■ **Exercise requirements**
Put the lines from the one containing "Open more options" through the one containing "Select the supervisors" into a numbered list, omitting any blank lines.

Pointing entries for text and elements
--- --- ---
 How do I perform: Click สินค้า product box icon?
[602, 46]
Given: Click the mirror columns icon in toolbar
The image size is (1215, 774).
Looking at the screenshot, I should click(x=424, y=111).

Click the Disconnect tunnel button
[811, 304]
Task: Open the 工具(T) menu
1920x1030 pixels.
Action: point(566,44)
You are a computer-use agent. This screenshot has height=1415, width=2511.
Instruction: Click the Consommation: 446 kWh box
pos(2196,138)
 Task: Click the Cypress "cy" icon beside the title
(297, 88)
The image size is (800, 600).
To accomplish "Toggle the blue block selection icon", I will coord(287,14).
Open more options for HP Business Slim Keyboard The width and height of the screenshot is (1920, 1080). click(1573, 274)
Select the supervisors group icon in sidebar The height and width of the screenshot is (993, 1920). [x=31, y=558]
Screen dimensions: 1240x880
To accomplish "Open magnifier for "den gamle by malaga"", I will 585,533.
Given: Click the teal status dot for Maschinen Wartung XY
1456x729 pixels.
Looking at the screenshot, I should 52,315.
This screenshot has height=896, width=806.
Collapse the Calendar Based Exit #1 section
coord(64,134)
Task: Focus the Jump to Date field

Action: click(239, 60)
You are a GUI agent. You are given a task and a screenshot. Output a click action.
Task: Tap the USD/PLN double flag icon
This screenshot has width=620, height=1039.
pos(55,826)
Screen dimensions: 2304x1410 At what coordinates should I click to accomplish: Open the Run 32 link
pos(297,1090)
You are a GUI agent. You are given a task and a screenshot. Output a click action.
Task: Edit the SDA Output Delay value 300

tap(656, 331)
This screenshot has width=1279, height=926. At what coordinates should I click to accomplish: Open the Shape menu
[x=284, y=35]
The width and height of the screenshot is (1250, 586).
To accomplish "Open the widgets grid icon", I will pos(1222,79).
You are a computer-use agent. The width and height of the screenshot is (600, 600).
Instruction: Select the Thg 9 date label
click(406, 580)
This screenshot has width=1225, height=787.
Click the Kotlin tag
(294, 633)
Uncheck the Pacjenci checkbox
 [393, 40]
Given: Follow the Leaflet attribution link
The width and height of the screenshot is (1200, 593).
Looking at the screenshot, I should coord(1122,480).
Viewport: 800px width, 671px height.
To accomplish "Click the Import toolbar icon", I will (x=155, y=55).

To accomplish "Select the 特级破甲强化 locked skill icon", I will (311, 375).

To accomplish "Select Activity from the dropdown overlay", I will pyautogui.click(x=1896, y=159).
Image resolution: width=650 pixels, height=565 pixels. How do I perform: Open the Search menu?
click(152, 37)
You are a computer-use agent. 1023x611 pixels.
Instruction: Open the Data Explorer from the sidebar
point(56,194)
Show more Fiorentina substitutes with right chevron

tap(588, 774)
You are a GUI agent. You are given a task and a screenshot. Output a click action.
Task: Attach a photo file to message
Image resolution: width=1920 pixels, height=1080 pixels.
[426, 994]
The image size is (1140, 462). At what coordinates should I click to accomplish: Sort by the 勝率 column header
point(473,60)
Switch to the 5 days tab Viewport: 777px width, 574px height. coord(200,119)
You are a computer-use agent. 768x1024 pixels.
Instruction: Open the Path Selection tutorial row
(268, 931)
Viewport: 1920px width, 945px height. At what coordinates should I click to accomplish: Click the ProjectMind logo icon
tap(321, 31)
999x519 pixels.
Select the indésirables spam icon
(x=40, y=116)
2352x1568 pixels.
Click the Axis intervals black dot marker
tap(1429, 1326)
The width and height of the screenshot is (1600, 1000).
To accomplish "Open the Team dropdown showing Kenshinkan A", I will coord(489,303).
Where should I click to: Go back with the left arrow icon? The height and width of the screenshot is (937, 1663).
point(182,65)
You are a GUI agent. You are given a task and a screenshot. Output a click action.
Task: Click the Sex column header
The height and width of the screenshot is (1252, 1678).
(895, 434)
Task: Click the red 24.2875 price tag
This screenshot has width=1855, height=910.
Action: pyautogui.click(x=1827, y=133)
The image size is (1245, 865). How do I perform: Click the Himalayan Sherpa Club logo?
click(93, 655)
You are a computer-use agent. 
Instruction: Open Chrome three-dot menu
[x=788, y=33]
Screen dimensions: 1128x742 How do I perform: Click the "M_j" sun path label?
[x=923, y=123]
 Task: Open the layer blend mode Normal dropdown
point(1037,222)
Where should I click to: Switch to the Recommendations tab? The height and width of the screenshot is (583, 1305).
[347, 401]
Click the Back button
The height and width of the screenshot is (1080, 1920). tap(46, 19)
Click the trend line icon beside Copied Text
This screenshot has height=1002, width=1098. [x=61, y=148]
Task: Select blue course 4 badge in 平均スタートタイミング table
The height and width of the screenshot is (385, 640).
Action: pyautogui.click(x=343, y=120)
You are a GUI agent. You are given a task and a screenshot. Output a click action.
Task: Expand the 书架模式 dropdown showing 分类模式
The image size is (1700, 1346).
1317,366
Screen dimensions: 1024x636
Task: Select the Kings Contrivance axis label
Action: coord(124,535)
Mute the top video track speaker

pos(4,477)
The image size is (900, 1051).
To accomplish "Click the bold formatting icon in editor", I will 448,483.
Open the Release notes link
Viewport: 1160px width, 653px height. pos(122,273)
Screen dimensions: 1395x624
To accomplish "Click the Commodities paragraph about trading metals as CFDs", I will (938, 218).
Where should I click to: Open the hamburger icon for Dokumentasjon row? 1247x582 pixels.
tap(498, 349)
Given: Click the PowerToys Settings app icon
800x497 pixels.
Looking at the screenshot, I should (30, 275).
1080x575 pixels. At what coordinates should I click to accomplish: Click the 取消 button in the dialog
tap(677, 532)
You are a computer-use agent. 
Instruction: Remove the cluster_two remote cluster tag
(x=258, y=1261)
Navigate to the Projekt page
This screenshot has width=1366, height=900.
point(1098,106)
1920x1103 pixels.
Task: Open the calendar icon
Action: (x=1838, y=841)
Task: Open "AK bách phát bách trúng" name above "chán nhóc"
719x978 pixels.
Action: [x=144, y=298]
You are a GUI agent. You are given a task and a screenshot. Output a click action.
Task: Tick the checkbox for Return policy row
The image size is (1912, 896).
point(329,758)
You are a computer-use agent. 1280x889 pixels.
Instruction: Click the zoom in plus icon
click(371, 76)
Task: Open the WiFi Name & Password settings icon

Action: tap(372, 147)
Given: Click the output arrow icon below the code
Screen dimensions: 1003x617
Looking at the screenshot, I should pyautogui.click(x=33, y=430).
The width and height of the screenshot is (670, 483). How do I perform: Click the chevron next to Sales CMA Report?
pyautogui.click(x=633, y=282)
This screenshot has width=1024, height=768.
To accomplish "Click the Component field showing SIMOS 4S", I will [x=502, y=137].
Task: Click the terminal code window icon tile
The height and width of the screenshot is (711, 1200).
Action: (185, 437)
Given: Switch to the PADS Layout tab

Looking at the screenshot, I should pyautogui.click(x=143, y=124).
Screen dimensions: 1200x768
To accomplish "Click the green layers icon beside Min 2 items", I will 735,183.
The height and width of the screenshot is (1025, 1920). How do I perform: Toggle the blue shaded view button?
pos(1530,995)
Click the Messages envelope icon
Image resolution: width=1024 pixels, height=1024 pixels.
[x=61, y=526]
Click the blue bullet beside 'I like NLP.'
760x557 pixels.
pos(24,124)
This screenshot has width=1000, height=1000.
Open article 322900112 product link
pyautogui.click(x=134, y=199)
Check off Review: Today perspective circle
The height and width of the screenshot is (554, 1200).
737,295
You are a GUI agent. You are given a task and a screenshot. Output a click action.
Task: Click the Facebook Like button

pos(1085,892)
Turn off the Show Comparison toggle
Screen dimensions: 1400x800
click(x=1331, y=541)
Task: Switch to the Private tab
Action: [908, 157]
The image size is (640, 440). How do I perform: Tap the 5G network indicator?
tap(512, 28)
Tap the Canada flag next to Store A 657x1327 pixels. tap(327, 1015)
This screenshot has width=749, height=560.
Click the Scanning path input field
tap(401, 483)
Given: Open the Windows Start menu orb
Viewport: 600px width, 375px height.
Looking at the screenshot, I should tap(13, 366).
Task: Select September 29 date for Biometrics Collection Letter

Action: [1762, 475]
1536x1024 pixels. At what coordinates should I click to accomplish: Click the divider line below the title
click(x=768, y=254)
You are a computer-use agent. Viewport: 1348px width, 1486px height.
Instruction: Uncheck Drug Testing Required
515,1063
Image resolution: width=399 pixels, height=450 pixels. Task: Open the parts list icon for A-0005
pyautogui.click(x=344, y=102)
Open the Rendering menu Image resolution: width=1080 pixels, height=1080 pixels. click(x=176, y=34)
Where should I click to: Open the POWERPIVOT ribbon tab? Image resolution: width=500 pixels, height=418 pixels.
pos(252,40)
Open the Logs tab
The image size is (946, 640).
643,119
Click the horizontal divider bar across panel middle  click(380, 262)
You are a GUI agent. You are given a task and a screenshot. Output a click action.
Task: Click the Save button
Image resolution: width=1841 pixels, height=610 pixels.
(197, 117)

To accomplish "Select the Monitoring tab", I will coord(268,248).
--- --- ---
■ **Full solution**
1. Open more options for HP Business Slim Keyboard The width and height of the screenshot is (1920, 1080). click(1573, 274)
2. Select the supervisors group icon in sidebar The height and width of the screenshot is (993, 1920). [x=31, y=558]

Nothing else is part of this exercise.